---- Trecho da página
A criança é capaz de filosofar?

  

A filosofia e as crianças 

Este é um problema que têm atraído à atenção de educadores de filósofos e é fruto de minhas recentes pesquisas de campo no colégio onde estou ministrando aula: a criança é capaz de filosofar? É aceitável que a filosofia contribui para se pensar a infância. Mas será que os filósofos e os educadores estão dispostos a considerar o potencial filosófico das crianças? A resposta não é simples, porque as correntes tradicionais do pensamento filosófico e psicológico dizem que isso não é possível, pois a criança ainda não estaria de posse do instrumental cognitivo necessário à abstração filosófica.

Segundo minhas pesquisas na biblioteca nacional da educação, essa discussão tem aproximadamente dois mil e quinhentos anos de história. Na concepção tradicional filosófica, era admissível apenas que homens adultos praticassem a filosofia, e ainda assim, nem todos os homens. Max Scheler, fazendo referência a Platão, diz que “as massas nunca serão filósofas” (SCHELER, 1986). Desse modo, a filosofia ocidental permaneceu por um longo período influenciado por esse pensamento.
--------
---- Dados disponíveis
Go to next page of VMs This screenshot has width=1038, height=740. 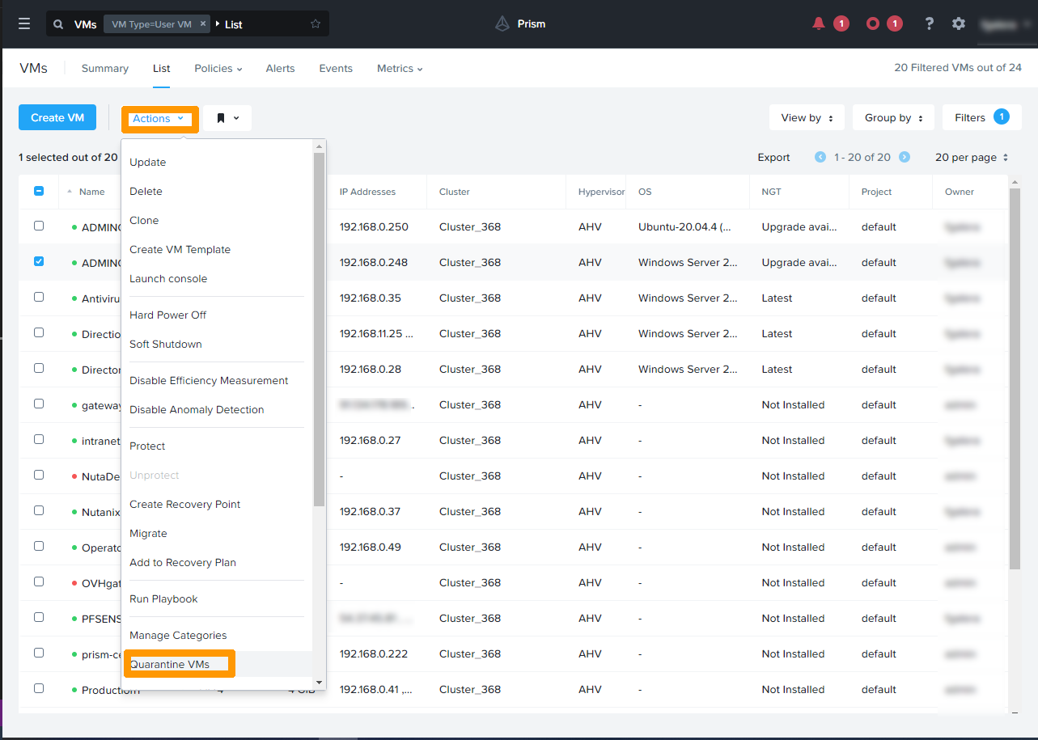tap(905, 157)
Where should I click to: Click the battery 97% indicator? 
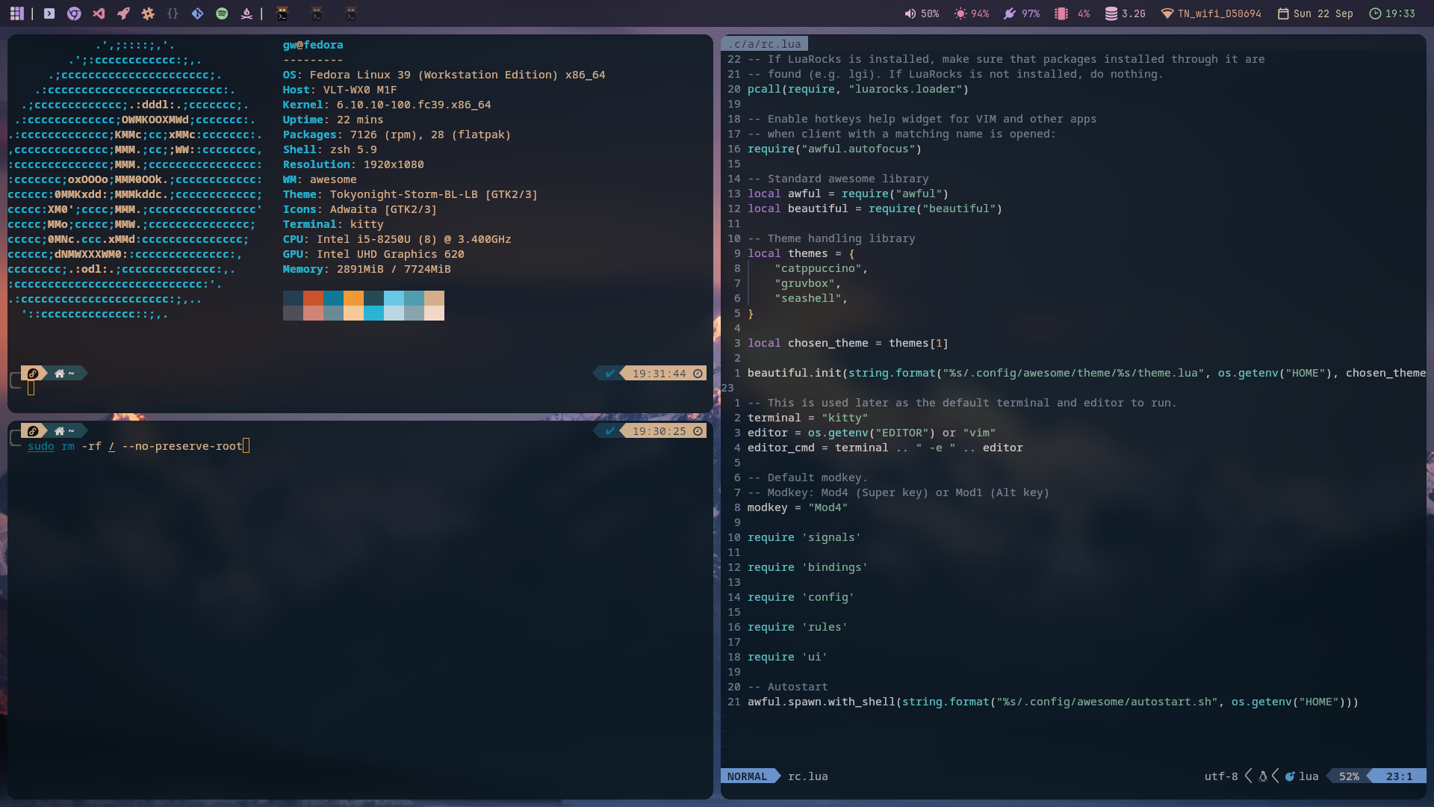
--------
• Instrução 1: No texto sobre a filosofia e as crianças, por que a resposta sobre o potencial filosófico das crianças não é simples? Responda em uma a três frases.
• Instrução 2: Escreva a continuação do texto sobre a filosofia e as crianças a partir do ponto em que ele para.
As linhas não são necessárias para nada aqui.

• Resposta escrita 1: A resposta não é simples porque as correntes tradicionais do pensamento filosófico e psicológico dizem que isso não é possível. Para elas, a criança ainda não teria o instrumental cognitivo necessário à abstração filosófica.

• Resposta escrita 2:
Acreditava-se que nem mesmo as mulheres tinham aptidão para dominar o pensamento filosófico. Santo Agostinho, ao elogiar sua própria mãe, que participava de um diálogo filosófico com ele e outros homens, revela a ideia da época: “…esquecidos inteiramente do seu sexo, pensamos que algum grande homem se encontrava sentado conosco”. (SANTO AGOSTINHO, 1988) As mulheres só conseguem franquear essa fronteira no final do século XIX. Mas a relação mulher e filosofia será tratado em outro momento.

Hoje, as exceções são menores, apesar dos que afirmam que a filosofia não é coisa simples, pois para se fazer filosofia no sentido acadêmico e profissional é preciso adentrar um universo complexo e cheio de termos técnicos e conhecer as várias tradições e sistemas de pensamento. Os argumentos do filósofo devem ser difíceis e sofisticados. Nesses termos, a filosofia é de fato para poucos iniciados, que só poderão filosofar, após um longo e trabalhoso processo de estudos e acúmulo cultural.

Porém, segundo Bochenski, a filosofia é um assunto que não interessa apenas a especialistas e profissionais, porque todos os seres humanos em alguma circunstância da vida filosofam. Estamos obrigados a filosofar. William James, entendendo também que filosofar é próprio do ser humano racional, explica que todos os seres humanos se defrontam com perguntas como: O que você pensa de si mesmo? O que você pensa do mundo? São enigmas da esfinge e, de uma forma ou de outra, precisamos lidar com eles, diz James.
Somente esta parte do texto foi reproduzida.